El pueblo cayó en el olvido más absoluto hasta hace unos quince o veinte años, hasta el día que conoció a Pedro Rodríguez, otro emigrante castellano que le calentó la cabeza con los recuerdos, las raíces, la patria chica y demás zarandajas; que tal parecen cuando, como en el caso del abuelo, se reducen a tiempos muertos, lugares borrados.

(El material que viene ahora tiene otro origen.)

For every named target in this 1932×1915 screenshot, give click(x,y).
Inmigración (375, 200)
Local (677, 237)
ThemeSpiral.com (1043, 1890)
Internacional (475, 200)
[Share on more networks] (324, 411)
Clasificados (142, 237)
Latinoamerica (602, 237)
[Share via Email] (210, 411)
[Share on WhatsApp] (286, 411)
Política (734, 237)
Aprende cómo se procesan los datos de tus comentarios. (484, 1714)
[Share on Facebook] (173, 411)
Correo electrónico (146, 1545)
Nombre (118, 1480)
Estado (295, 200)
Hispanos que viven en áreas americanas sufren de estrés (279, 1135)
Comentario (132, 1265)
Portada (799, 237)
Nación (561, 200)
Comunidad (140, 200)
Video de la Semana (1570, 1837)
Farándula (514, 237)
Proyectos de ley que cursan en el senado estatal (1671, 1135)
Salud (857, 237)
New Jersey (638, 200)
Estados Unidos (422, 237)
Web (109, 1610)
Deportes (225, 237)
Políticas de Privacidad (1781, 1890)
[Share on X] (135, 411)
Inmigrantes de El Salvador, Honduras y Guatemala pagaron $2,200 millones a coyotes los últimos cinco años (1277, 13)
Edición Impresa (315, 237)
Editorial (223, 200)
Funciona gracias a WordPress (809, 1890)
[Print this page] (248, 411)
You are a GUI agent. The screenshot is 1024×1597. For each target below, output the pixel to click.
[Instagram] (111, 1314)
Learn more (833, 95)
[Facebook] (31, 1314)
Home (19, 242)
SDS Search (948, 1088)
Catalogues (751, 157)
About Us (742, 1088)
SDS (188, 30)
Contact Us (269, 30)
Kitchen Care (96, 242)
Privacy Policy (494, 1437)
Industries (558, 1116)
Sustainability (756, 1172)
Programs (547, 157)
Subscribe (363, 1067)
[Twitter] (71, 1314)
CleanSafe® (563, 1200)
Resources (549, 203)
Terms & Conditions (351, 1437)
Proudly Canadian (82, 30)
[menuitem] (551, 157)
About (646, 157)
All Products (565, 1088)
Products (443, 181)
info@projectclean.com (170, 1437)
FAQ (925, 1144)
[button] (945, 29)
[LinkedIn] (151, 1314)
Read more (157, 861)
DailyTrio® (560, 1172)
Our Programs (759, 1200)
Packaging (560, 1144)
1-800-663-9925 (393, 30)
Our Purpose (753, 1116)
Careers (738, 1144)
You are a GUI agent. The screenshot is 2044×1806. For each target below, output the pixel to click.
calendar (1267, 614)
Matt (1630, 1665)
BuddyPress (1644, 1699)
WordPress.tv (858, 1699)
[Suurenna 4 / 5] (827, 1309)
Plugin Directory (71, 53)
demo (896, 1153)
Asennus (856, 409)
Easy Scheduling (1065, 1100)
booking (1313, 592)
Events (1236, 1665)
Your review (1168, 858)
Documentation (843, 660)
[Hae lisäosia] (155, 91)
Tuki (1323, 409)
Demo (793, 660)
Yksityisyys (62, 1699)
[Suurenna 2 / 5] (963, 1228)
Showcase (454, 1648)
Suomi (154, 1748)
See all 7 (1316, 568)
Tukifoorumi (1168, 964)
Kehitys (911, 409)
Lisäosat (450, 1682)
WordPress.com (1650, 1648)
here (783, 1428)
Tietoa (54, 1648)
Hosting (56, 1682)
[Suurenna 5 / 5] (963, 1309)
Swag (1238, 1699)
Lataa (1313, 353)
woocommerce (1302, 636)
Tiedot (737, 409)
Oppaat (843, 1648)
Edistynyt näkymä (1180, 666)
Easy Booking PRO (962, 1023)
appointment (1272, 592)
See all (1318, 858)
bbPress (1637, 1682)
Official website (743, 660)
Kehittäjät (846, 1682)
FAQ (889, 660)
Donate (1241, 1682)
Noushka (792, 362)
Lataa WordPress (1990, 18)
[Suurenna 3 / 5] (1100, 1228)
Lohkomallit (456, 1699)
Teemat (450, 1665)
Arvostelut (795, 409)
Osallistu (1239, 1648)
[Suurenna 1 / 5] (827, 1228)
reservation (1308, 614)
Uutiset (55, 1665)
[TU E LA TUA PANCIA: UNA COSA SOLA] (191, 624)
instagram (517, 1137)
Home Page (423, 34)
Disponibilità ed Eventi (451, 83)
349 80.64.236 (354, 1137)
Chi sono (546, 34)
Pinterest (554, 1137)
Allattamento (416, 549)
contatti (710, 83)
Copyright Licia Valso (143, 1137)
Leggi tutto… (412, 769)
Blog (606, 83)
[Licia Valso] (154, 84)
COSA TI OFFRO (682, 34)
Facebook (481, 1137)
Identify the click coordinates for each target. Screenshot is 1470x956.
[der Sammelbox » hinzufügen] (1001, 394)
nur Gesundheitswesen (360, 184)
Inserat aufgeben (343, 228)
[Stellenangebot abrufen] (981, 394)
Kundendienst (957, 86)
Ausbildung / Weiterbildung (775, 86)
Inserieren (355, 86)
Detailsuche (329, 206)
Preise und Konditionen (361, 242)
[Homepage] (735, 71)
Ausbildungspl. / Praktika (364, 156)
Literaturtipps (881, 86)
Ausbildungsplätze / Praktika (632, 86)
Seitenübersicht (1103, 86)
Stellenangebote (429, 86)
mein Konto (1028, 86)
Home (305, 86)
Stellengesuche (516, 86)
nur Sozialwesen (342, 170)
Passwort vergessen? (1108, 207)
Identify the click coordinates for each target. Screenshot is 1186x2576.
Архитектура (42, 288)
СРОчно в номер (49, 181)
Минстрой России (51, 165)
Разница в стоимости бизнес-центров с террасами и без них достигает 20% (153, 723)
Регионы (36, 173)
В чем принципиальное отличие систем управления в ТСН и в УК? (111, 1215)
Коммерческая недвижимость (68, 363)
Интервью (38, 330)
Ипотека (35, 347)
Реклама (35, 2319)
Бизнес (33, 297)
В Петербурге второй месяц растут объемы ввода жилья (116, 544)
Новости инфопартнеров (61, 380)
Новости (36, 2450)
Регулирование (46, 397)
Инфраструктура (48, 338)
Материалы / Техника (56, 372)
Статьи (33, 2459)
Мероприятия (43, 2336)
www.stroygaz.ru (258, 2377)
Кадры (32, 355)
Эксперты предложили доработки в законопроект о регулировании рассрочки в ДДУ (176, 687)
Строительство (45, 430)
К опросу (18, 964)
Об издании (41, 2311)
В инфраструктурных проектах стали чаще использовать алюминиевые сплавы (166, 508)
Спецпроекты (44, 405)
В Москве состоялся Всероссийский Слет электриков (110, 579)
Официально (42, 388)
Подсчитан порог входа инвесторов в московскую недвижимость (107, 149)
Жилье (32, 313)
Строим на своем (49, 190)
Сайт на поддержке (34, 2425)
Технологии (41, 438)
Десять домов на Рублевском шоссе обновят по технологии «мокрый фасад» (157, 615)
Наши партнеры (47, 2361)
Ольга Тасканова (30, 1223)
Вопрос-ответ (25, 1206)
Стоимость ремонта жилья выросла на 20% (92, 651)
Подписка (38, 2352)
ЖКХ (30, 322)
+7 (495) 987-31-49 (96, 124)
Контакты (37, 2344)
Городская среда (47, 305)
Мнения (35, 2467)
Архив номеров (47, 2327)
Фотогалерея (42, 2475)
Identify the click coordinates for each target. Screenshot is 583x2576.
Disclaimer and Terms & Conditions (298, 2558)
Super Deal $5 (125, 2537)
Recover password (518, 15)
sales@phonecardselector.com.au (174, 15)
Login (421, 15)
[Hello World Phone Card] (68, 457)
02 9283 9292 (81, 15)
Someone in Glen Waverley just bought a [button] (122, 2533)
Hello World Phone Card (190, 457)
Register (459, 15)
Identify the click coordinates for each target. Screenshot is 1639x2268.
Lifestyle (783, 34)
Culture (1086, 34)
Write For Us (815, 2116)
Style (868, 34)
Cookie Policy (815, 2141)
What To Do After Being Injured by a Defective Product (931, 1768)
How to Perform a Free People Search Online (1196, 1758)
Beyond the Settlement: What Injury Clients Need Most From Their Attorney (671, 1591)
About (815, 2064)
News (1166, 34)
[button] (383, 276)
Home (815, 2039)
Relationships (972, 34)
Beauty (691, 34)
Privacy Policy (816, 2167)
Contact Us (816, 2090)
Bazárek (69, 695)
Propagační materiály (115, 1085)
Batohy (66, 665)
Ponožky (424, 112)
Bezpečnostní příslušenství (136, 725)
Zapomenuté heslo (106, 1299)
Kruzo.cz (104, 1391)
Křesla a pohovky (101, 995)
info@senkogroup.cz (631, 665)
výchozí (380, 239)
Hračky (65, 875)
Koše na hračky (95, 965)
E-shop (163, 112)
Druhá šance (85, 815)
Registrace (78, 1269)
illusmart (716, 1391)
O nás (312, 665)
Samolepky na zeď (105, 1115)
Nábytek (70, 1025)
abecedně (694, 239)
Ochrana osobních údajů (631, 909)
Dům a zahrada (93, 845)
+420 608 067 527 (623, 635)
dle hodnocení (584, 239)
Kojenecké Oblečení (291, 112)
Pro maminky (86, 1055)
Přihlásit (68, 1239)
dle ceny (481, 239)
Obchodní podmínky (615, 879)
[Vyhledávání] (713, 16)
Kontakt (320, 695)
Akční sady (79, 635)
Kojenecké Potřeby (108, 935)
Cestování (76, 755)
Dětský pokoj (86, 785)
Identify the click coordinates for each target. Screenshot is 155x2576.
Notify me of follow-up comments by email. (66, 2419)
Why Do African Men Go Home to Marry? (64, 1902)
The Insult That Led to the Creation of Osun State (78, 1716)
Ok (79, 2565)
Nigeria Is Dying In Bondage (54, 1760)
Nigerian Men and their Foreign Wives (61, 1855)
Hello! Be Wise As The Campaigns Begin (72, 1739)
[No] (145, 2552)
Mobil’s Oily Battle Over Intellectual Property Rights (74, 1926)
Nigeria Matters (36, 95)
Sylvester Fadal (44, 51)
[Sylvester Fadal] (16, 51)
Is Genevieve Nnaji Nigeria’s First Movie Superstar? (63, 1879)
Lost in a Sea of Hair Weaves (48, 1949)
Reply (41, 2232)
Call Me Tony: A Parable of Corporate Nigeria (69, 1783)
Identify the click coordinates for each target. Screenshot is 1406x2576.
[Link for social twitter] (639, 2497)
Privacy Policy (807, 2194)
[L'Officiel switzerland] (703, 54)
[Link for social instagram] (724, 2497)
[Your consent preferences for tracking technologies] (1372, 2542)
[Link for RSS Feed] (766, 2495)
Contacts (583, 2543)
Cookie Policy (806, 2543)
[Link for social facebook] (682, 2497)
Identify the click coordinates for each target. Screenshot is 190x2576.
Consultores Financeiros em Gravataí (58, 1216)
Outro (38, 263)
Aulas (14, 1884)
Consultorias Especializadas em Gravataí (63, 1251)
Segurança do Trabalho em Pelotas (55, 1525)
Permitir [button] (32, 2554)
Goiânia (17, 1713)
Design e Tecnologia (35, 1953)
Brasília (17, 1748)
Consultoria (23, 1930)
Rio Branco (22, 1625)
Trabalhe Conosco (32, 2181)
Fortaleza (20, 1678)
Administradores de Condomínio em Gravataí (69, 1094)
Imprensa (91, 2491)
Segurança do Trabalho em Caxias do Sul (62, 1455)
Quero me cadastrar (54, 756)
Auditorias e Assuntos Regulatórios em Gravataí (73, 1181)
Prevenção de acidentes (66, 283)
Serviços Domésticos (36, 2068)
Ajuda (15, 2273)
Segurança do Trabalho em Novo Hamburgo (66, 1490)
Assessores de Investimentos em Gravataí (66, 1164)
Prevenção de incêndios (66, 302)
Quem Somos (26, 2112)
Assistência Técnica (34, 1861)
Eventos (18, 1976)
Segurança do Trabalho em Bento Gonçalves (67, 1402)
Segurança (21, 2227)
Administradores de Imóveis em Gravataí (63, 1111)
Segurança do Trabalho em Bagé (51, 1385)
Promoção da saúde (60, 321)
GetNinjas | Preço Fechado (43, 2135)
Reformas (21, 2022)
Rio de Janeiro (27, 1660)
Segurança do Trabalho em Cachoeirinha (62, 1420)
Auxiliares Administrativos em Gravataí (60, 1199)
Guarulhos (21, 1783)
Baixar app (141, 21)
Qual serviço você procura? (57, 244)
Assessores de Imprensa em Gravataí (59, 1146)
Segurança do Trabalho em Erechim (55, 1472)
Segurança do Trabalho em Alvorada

Sin embargo, algún resto debe quedar para que una simple tecla sea capaz de revivir los sentimientos, hacerlos presentes y dotarlos de una fuerza no imaginada.

Ahora, el problema, aparte de la enfermedad, es la distancia. Viven en Adrogué, una de las ciudades del Gran Buenos Aires. Aquí se casó, tuvo tres hijos y trabajó lo que no está escrito hasta levantar su negocio de telas. La buena ventura lo cuidó, si no con todo el esmero, sí con cierto cariño, como demostró en el par de quebrantos que sufrió: si el atraco a la tienda lo saldó con todos los huesos intactos, pero sin un chavo, con el incendio pudo arañar el valor de lo perdido y otro tanto más a las dos compañías de seguros. De hecho, alguno llegó a dudar de la causalidad del accidente. Después, de la tienda y de la venta al por menor no quiso tener más noticias y se decantó por un almacén y una red de distribución que en dos años lo situaron un escalón por encima de lo soñado. Un sueño que acentuó el olvido de un pasado y un lugar escasamente generosos con su juventud. Incluso decía la abuela que había llegado a odiarlo, que ni hablar quería de él. Se enfadaba cuando alguno hacía hincapié en saber cosas del pueblo, dónde estaba o cómo vivía la gente. Ni siquiera la cercanía de Adrogué a otra ciudad vecina llamada Las Lomas de Zamora pudo asentarle el recuerdo.

Uno es de donde lo aceptan, repetía con tozudez.

Vivió todo lo bien que le permitió el mucho trabajo, que los emigrantes llevan grabado a fuego eso del esfuerzo y todas las horas del día parecen pocas. Eso así, guardaba los domingos por la mañana para llevar a su nieto Jaime al campo del Huracán, un club de fútbol que contribuyó a sostener con sus dineros y del que llegó a ser Presidente. Nada extraño, que allá el fútbol, más que pasión, es religión, y no hay modo más cercano de ser y sentirse argentino que pateando la bola. Por eso lo llevaba al campo, a la cancha, que decía. Solo que el pelotón y el nieto nunca fueron de la mano, como si estuvieran enfadados el uno con el otro. Jaime pateaba como marcaba el míster, pero la muy traidora bola siempre salía torcida. Se la pasaban y le rebotaba en la espinilla o en el tobillo y acababa huyendo como perro apaleado. ¡Con lo que hubiera disfrutado el abuelo con otro Lucho Peñalva, por entonces capitán del equipo, y que estuvo a punto de fichar por Boca!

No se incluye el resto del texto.